Russie. Arrestation d’une médecin qui a dénoncé les défaillances de l’action menée pour lutter contre le COVID-19

À la suite de la violente arrestation et de la garde à vue de la médecin russe Anastasia Vassilieva, à la tête d’un syndicat de professionnel·le·s de la santé qui a révélé au grand jour le manque de préparation du système sanitaire pour combattre le COVID-19, Natalia Zviagina, directrice du bureau d’Amnesty International en Russie, a déclaré :
« Il est stupéfiant de constater que les autorités russes semblent craindre davantage les critiques que la pandémie mortelle de COVID-19. Pour justifier l’arrestation et la garde à vue d’Anastasia Vassilieva, elles ont donné pour prétexte le non-respect des restrictions de déplacement par la médecin et ses collègues, alors qu’ils étaient en train de tenter d’apporter des équipements de protection vitaux à du personnel soignant d’hôpitaux provinciaux. En maintenant cette femme derrière les barreaux, elles révèlent au grand jour leur véritable motivation : elles sont prêtes à punir les professionnel·le·s de la santé qui osent contredire la version officielle russe et dénoncer les défaillances du système sanitaire public.
Il est stupéfiant de constater que les autorités russes semblent craindre davantage les critiques que la pandémie mortelle de COVID-19. Natalia Zviagina, directrice du bureau d’Amnesty International en Russie
« La garde à vue d’Anastasia Vassilieva est d’autant plus absurde qu’elle fait partie des soignants résolus à défendre le droit à la santé, qui sont en première ligne dans la lutte contre le COVID-19. Au lieu d’être sur le terrain, elle se trouve derrière les barreaux, réduite au silence pour avoir osé critiquer les autorités.
« L’accès à l’information fait partie intégrante du droit à la santé.
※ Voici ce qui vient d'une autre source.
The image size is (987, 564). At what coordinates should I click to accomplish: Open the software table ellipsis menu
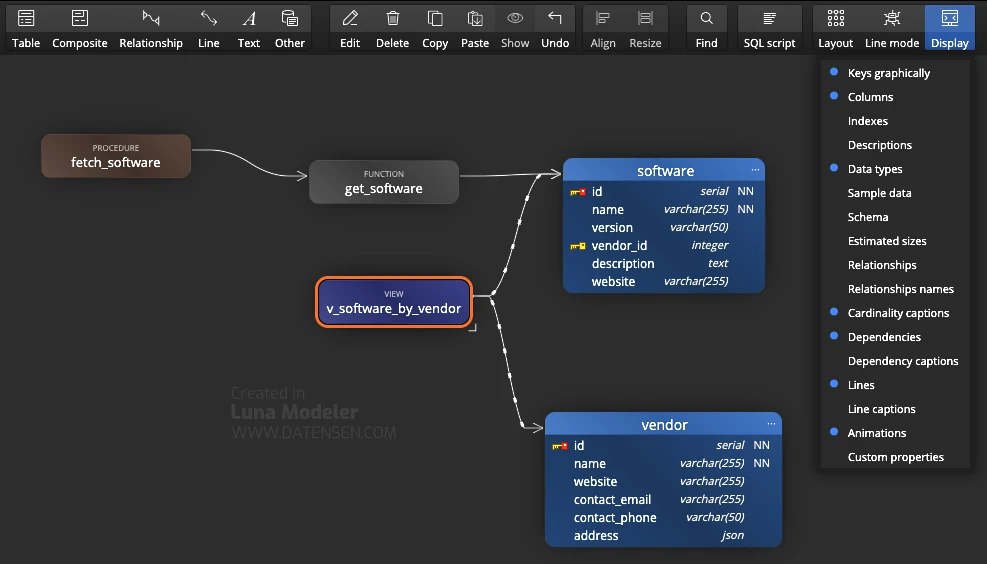(x=755, y=171)
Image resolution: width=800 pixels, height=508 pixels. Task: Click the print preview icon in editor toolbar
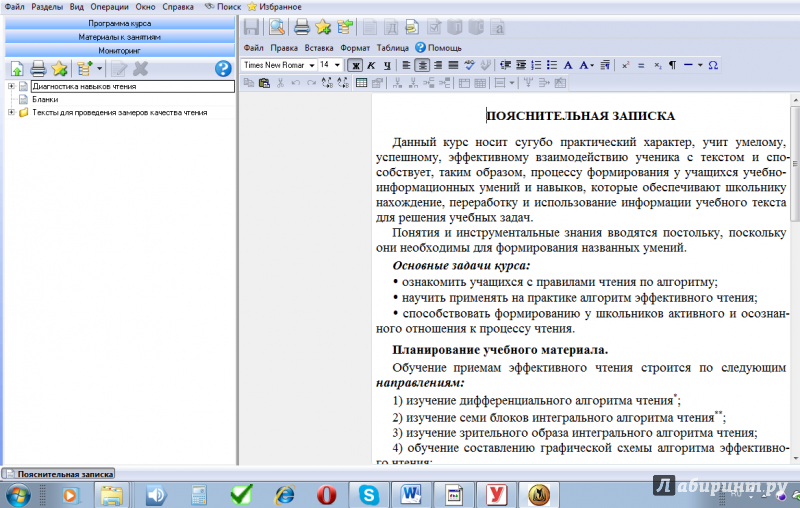click(276, 27)
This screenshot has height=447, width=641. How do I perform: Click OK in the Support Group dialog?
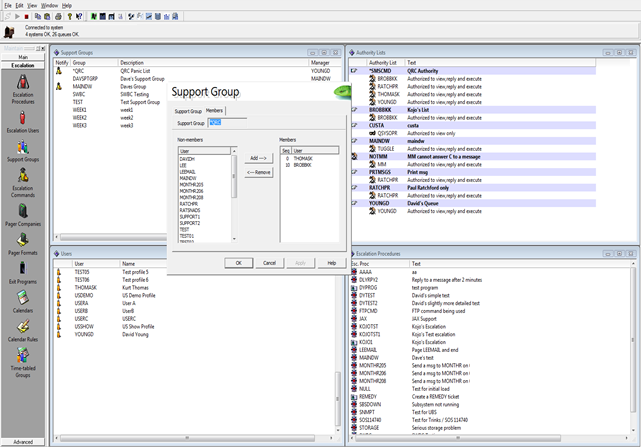pyautogui.click(x=238, y=263)
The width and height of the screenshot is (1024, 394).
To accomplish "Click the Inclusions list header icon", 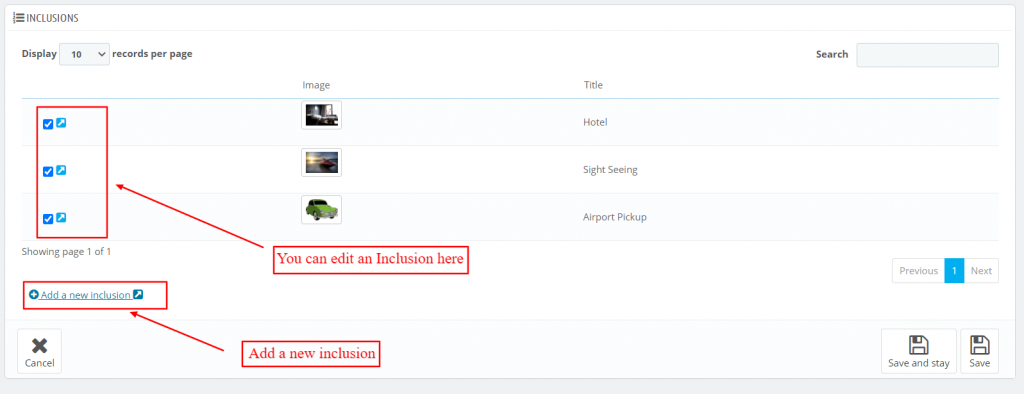I will [18, 18].
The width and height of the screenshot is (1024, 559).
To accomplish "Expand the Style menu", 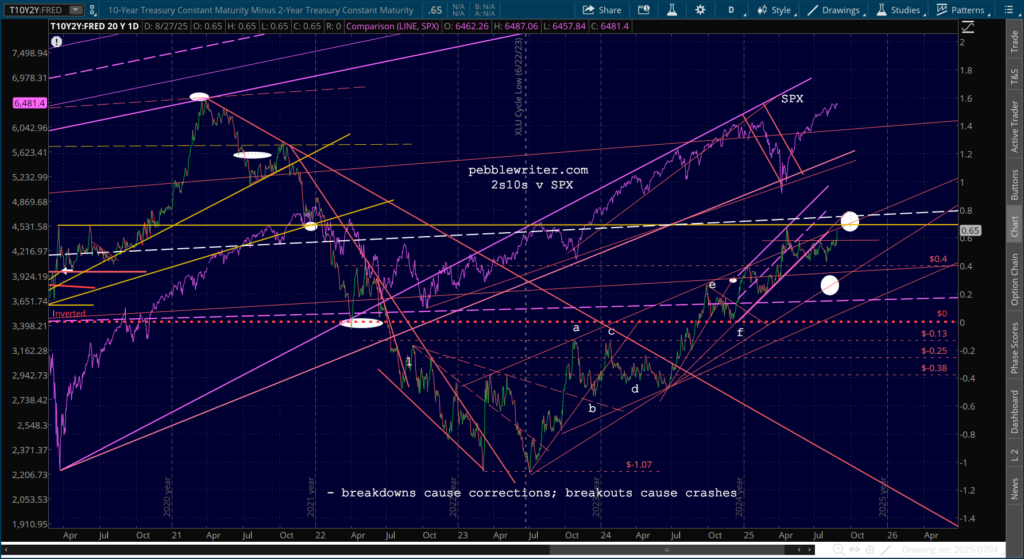I will [x=774, y=10].
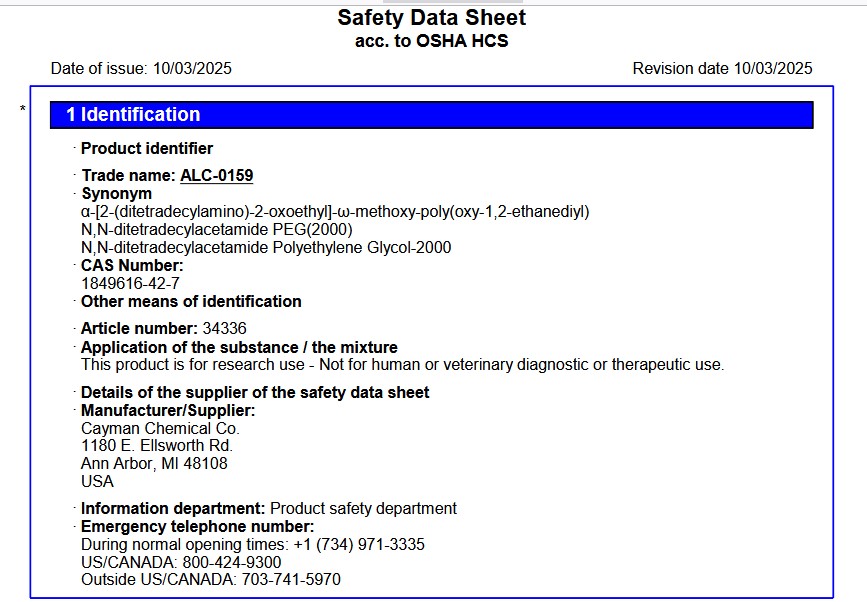Click the "research use" application statement
This screenshot has height=602, width=867.
pos(402,365)
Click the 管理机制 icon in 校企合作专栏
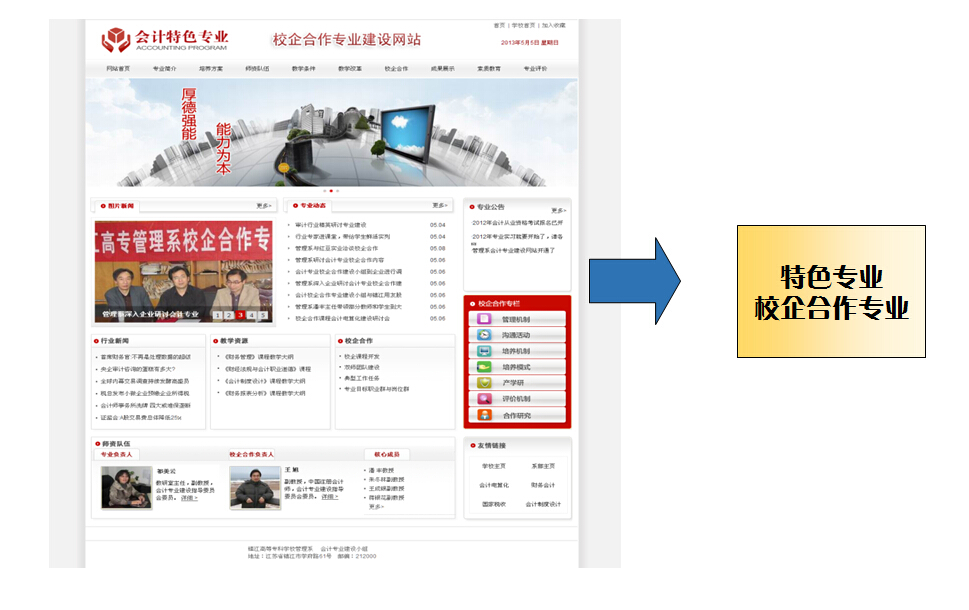Viewport: 969px width, 610px height. coord(484,319)
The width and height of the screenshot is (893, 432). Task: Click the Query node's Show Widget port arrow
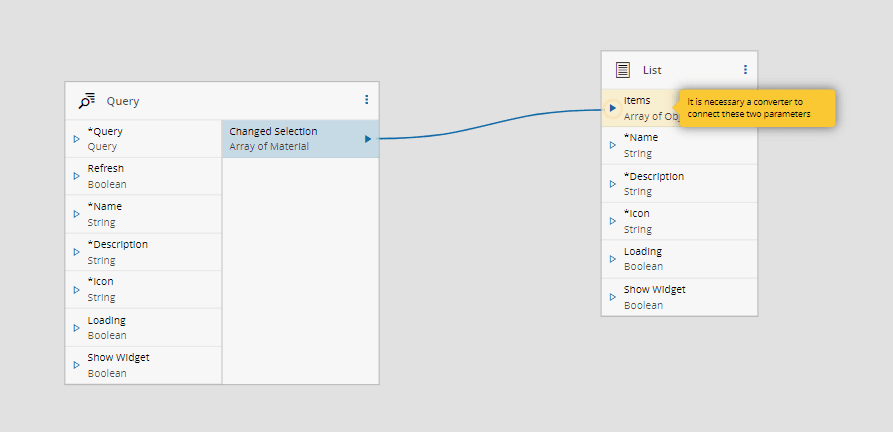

Tout le monde a le droit d’être informé des mesures qui sont prises pour lutter contre une crise sanitaire. Le non-respect de ce droit affaiblit l’action menée en matière de santé publique et met la santé de chacun et chacune en danger.
« Les autorités russes doivent relâcher immédiatement et sans condition Anastasia Vassilieva, qu’Amnesty International considère comme une prisonnière d’opinion, et enquêter sur le comportement inadmissible de la police lors de son arrestation. Elle a perdu connaissance après, semble-t-il, avoir été étranglée et avoir reçu des coups dans le ventre. »
Complément d’information
Anastasia Vassilieva, d’autres membres du syndicat Alliance des médecins et des journalistes qui s’étaient joints à leur convoi ont été arrêtés aux portes d’Okoulovka, un village de la région de Novgorod (dans l’ouest de la Russie), le 2 avril. Ces soignant·e·s transportaient à titre bénévole des masques et d’autres équipements de protection destinés à des hôpitaux provinciaux.
Ils ont été inculpés de non-respect des consignes visant à prévenir et résoudre une situation d’urgence, avant d’être remis en liberté. Anastasia Vassilieva n’a toutefois pas été autorisée à quitter le poste de police, et a été traînée violemment à l’intérieur de celui-ci. Elle aurait été étranglée et aurait reçu des coups dans le ventre avant de perdre connaissance. Son avocat n’a été autorisé à la voir qu’au bout de six heures. Anastasia Vassilieva a passé la nuit en garde à vue et va être jugée pour « désobéissance aux ordres d’un policier ».
Le 31 mars, Anastasia Vassilieva avait été convoquée devant la Commission d’enquête pour y être interrogée au sujet d’une vidéo qu’elle avait diffusée sur YouTube et dans laquelle elle demandait aux médecins de refuser de travailler sans équipement de protection.